There’s both a curved Q8 and flat Q9 panel being introduced today, although both will take a couple of months to come to Australia. Both are 4K, obviously, and use quantum dots to refine the colour output of the TV’s backlight and LCD sub-pixels. It’s interesting to see that Samsung’s followed its competitors in putting a flat panel at the (numerical) top of its product line, too, after lukewarm reception of curved panels in the last couple of years.

The improved quantum dot design now means 100 per cent colour gamut coverage for the DCI-P3 colour spaces, which helps with the screen’s ability to accurately display cinematic colour, especially with locked-out picture quality modes like HDR that are controlled by the content that is being displayed. Samsung also says the TVs reach 100 per cent colour volume for the space, too, which takes brightness as well as colour saturation into account.

The screens’ rated 1500-2000 nits of peak brightness during HDR video playback is a pretty big jump over last year, and sets Samsung apart from its major competition — in particular, LG’s OLED screen, that can hit a maximum brightness of around one third of that. This is the biggest advantage that LCD has always had over OLED, and Samsung is demonstrating the difference in real life at CES to push the point further.

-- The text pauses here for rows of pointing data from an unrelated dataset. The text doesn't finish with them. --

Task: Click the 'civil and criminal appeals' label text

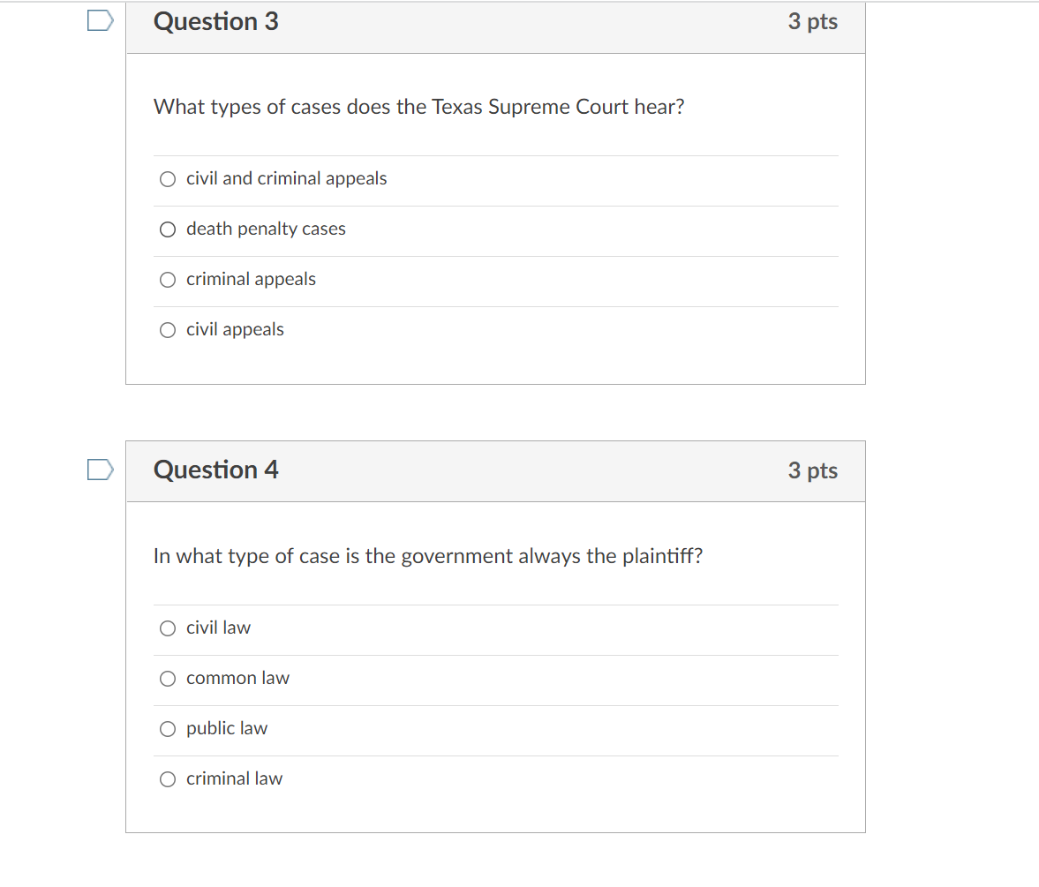Action: coord(286,179)
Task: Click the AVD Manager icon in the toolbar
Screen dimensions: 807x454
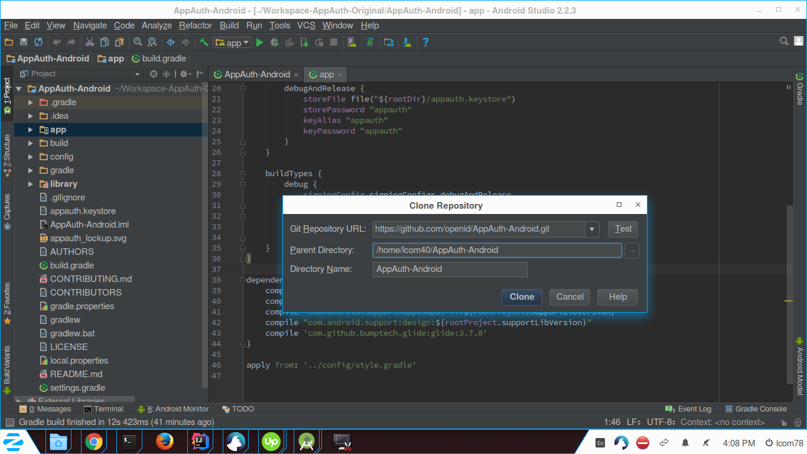Action: (x=351, y=42)
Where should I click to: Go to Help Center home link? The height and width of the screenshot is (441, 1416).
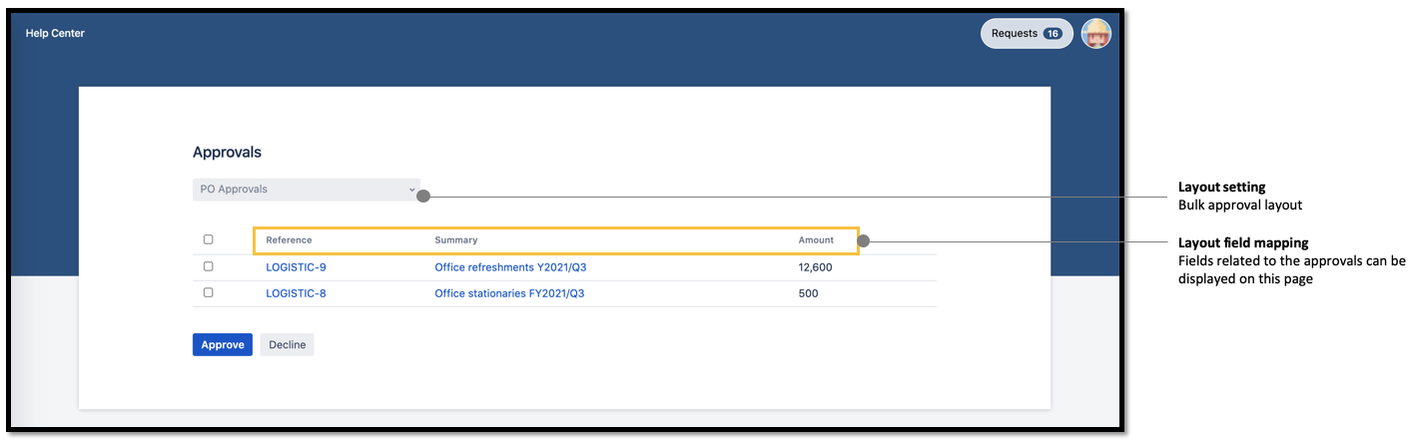pos(55,34)
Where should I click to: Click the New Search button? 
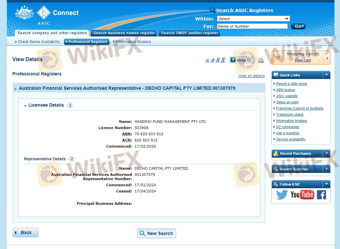pos(156,233)
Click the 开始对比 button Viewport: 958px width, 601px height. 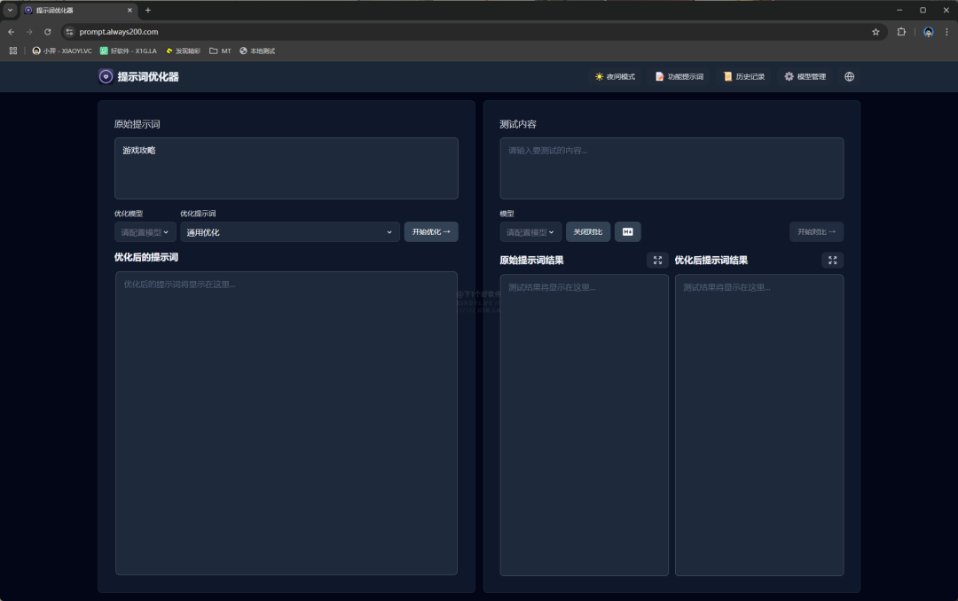(x=816, y=232)
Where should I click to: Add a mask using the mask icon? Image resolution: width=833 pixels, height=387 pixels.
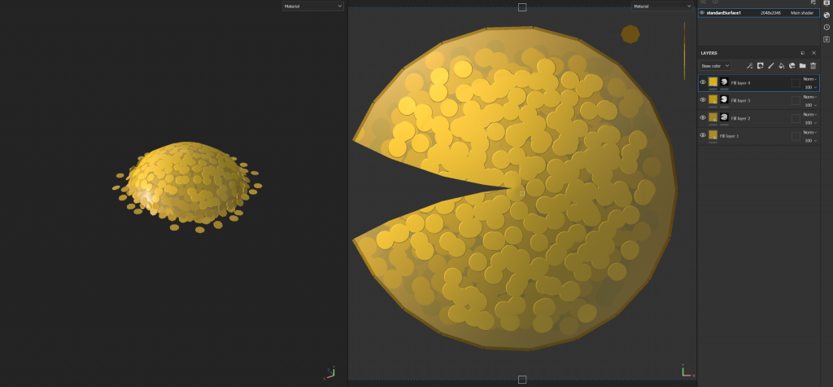pos(761,66)
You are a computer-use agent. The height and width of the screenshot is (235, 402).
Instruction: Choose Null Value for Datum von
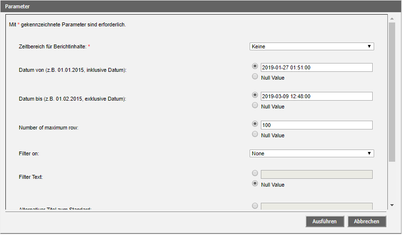pyautogui.click(x=254, y=77)
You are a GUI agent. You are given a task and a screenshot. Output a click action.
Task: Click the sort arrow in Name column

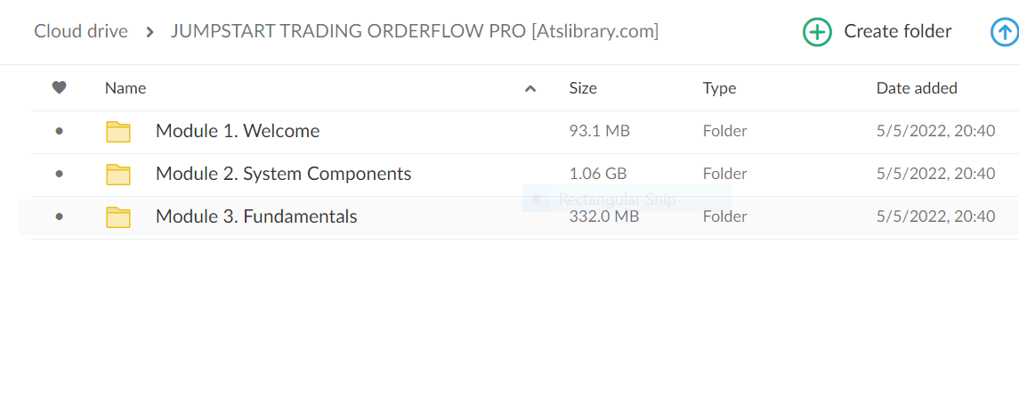coord(530,88)
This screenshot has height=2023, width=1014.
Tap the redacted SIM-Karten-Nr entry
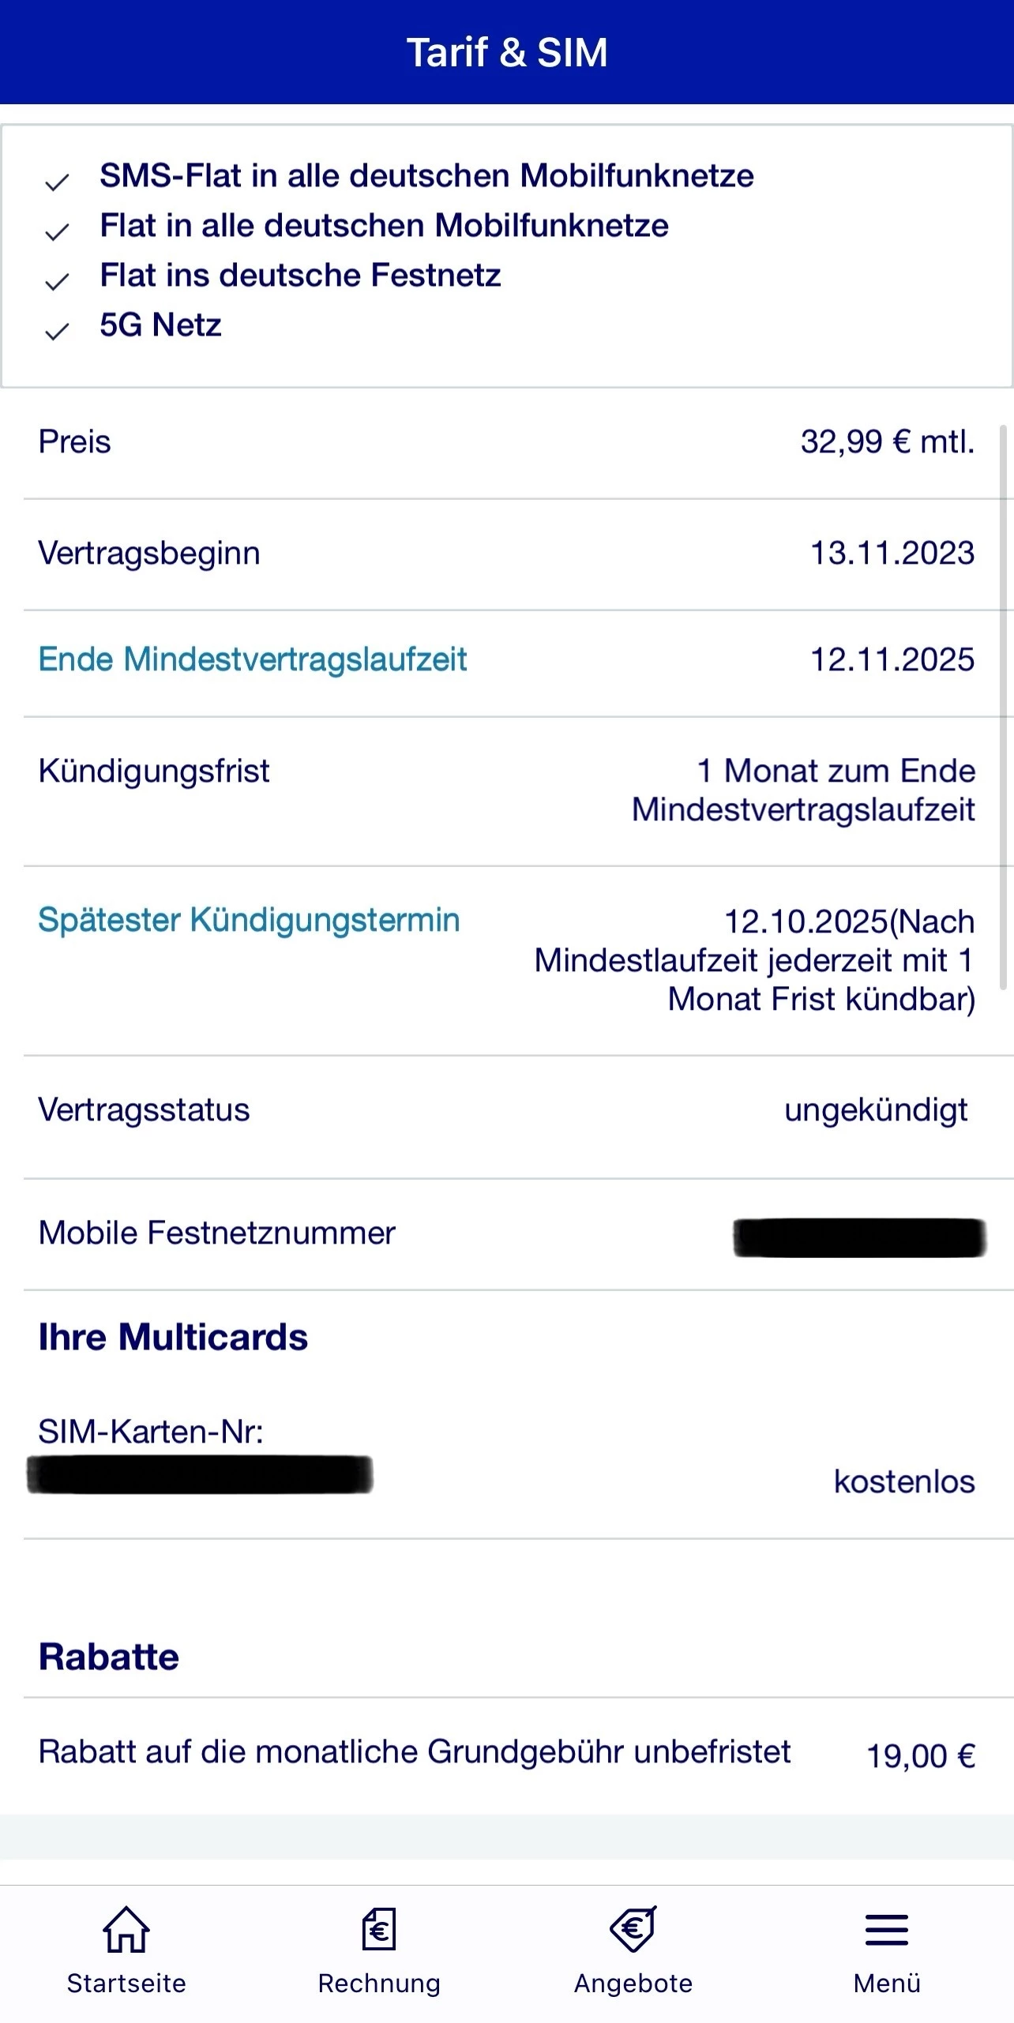click(200, 1474)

Samsung’s existing picture-wire hanging wall mounting system has had an update, too, into a ‘no gap wall mount’ that apparently requires much less installation effort than a regular mount and can also be installed by a single person. The new QLED TVs also use a single, 5-metre long optical cable that connects to a break-out box with HDMI and other digital connectors and wall power.

We’ll have more info on when Samsung’s new Q8 and Q9 TVs will land in Australia over the coming months.